Bien que la Suisse se caractérise par un des niveaux les plus élevés d’investissements directs à l’étranger, la recherche historique a tendance à négliger les lieux et les acteurs de ces investissements. Cet article thématise l’implantation d’une usine à l’étranger par la multinationale Alusuisse. Il utilise le concept de spatial fixes (David Harvey) et propose une analyse de la construction des territoires par les acteurs économiques. L’article montre comment tant la volonté du management d’Alusuisse d’éviter les grèves que les fluctuations du personnel influencent l’organisation spatiale et les caractéristiques de la production.
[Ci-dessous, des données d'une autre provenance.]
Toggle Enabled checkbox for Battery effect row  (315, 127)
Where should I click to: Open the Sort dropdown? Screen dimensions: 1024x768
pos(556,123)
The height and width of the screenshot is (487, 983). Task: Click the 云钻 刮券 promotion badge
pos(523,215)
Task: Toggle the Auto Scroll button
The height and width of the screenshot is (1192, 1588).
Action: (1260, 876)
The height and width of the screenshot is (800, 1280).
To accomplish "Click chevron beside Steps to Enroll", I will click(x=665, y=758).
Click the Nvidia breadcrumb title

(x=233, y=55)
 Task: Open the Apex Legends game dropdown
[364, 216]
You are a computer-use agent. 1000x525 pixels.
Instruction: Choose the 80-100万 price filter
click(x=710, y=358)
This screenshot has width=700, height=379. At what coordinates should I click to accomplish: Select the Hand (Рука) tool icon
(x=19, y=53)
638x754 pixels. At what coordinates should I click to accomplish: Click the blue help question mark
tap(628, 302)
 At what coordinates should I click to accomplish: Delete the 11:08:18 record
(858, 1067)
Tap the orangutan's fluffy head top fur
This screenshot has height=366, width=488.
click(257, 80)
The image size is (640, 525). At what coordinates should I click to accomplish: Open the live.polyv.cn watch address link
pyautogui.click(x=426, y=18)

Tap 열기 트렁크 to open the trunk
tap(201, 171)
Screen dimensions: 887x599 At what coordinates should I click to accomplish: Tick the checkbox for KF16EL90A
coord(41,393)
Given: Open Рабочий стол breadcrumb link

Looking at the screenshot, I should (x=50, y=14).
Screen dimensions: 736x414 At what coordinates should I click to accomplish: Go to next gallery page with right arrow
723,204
L’article se penche sur les constellations d’acteurs à l’intérieur de l’entreprise et s’intéresse aux relations de pouvoir entre le personnel et la direction autour de 1970. Parce que l’éloignement du lieu d’implantation rendait le recrutement de la force de travail difficile, Alusuisse développa des incitations financières, misa sur la construction d’une «ville usine» en espérant y attirer des familles, cela afin de limiter le tournus dans le personnel. L’article montre que la recherche historique a tout à gagner en s’intéressant aux relations de pouvoir à l’extérieur des entreprises, pour rendre compte des choix d’implantation territoriale, ainsi que des formes d’organisation des entreprises. Il ouvre ainsi des perspectives alternatives aux conceptions classiques en termes de stratégies de marché ou d’efficience managériale.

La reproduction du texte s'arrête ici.